Pemanfaatan nuklir sebagai salah satu sumber energi listrik diharapkan bukan lagi menjadi opsi terakhir pemerintah. Menurut Dewan Energi Nasional (DEN) pembangunan Pembangkit Listrik Tenaga Nuklir (PLTN) menjadi keharusan.
Kebijakan ini tertuang dalam Peraturan Pemerintah (PP) Nomor 40 Tahun 2025 tentang Kebijakan Energi Nasional, yang menggantikan PP 79 Tahun 2014.
Kepala Biro Fasilitasi Kebijakan Energi dan Persidangan Sekretariat Jenderal DEN Yunus Saefulhak menjelaskan dalam Grand Strategy untuk meningkatkan kedaulatan, Kemandirian dan ketahanan energi dalam transisi energi, pemerintah memaksimalkan energi baru dan terbarukan, dan mulai menggunakan energi nuklir untuk menyeimbangkan dan mencapai target dekarbonisasi.
"Saya kira memang bukan lagi sebagai last option (opsi terakhir) tetapi dia sebagai apa namanya penyeimbang ya di dalam target dekarbonisasi sektor energi.

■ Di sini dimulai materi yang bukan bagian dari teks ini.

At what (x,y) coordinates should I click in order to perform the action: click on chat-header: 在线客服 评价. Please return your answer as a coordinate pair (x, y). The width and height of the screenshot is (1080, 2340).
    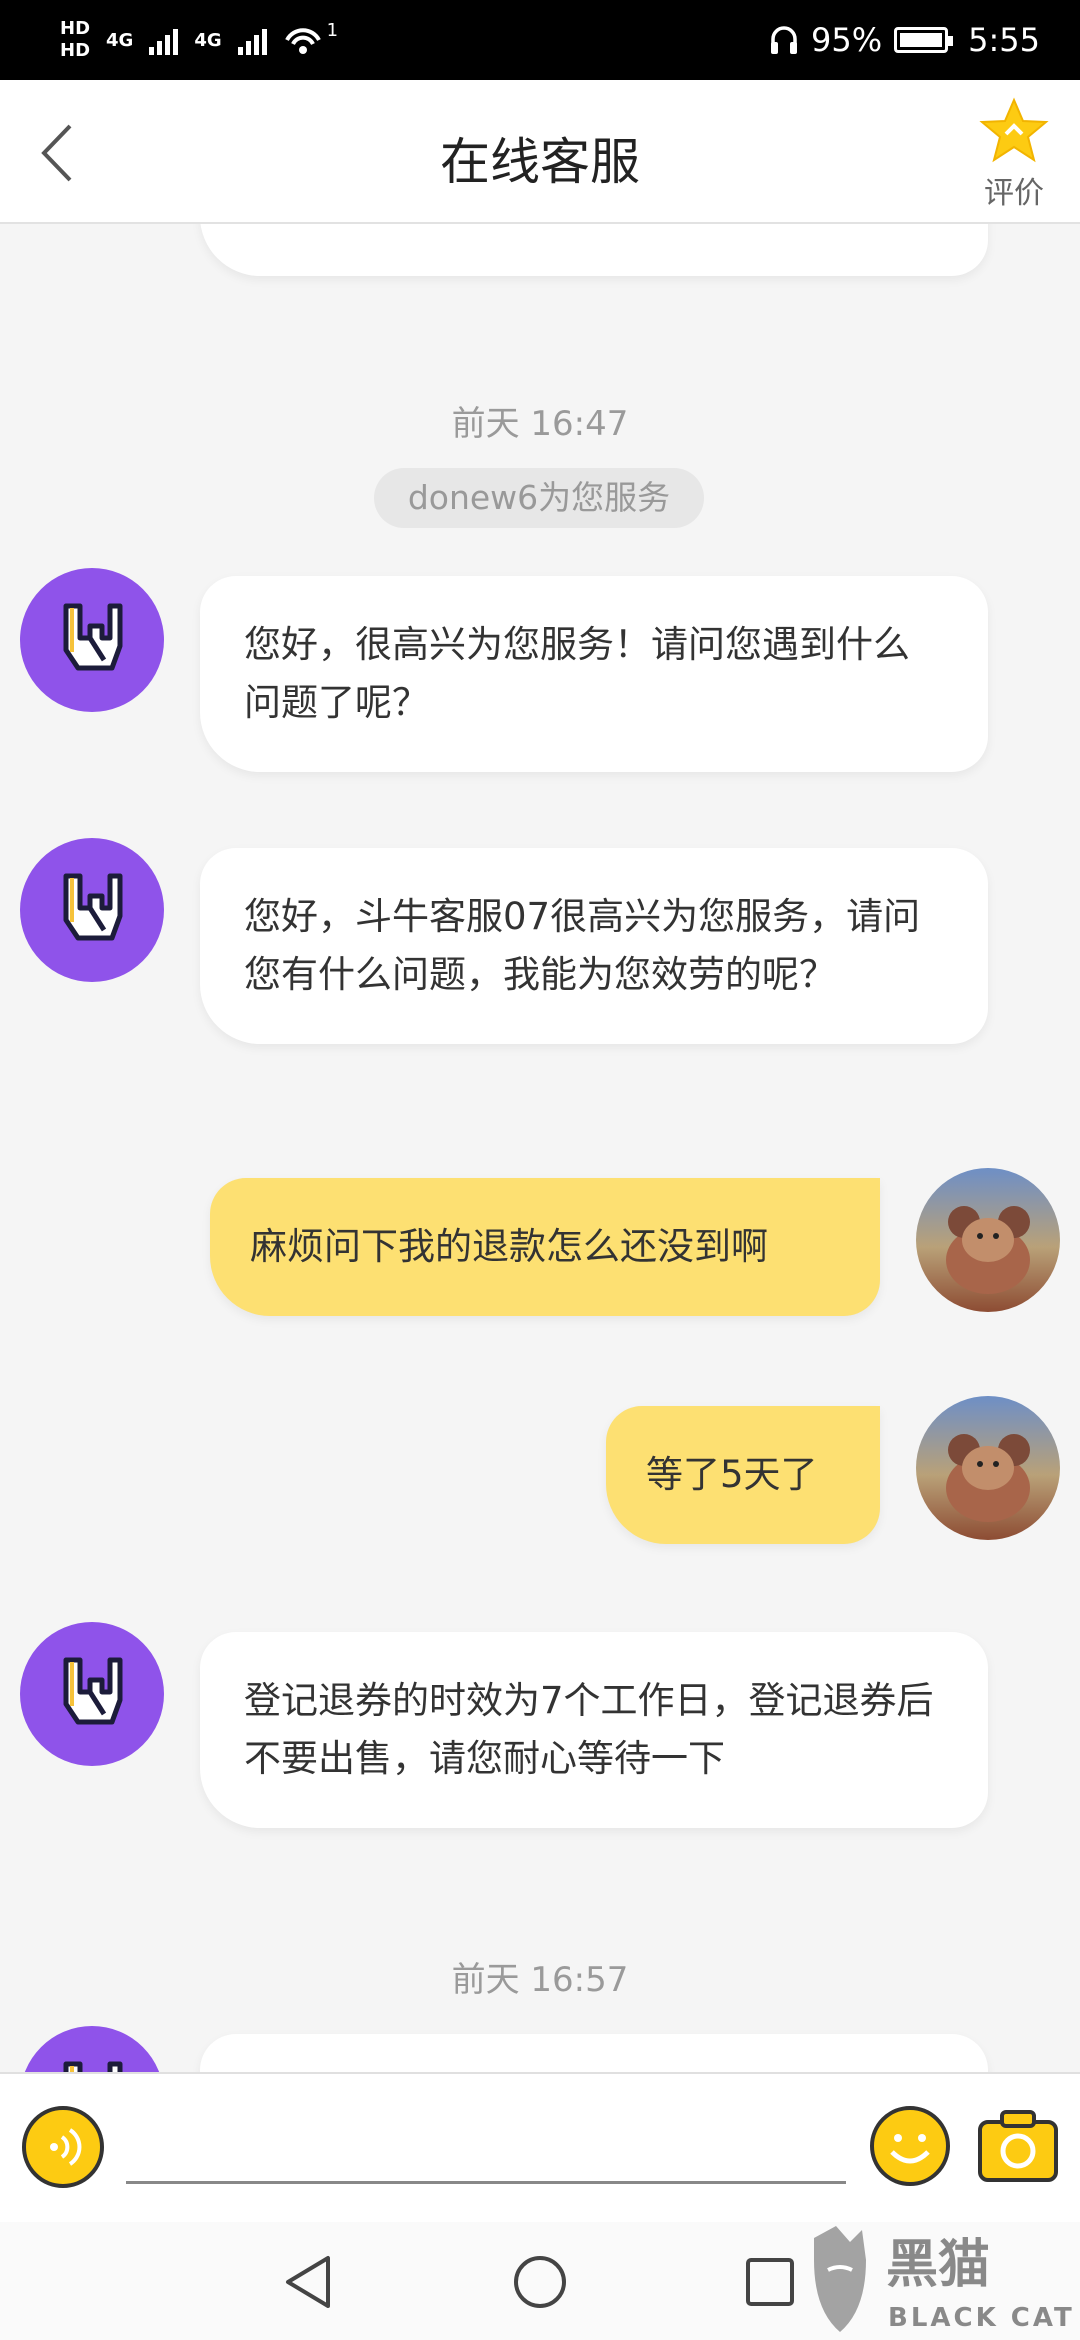
    Looking at the image, I should click on (540, 152).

Artinya, nuklir sudah menjadikan hal yang harus, dan kemudian juga hidrogen, amonia, artinya energi-energi baru itu akan dikembangkan," jelas Yunus dalam acara Outlook Energi Indonesia 2026 di Menara Danareksa, Jakarta, Selasa (9/12/2025).
Selanjutnya, pemerintah juga akan meminimalkan penggunaan energi fosil, dan mengoptimalkan penggunaan gas sebagai transisi.
"Artinya gas sampai tahun 2060 akan diupayakan untuk meningkat terus," kata Yunus.
Yunus menambahkan target bauran Energi Baru Terbarukan (EBT) juga disesuaikan agar lebih realistis. Dalam kebijakan sebelumnya, target EBT ditetapkan 23% pada 2025 dan 31% pada 2050.
Namun dalam PP 40/2025, target tersebut mengalami penyesuaian, di mana target EBT pada 2030 mencapai 19-23%. Kemudian pada 2026 sebesar 70-72%.
"Kemudian saya kira pendanaan tidak hanya dengan APBN tetapi juga APBD serta juga sumber lain yang sah tentunya baik nasional maupun internasional," tutur Yunus.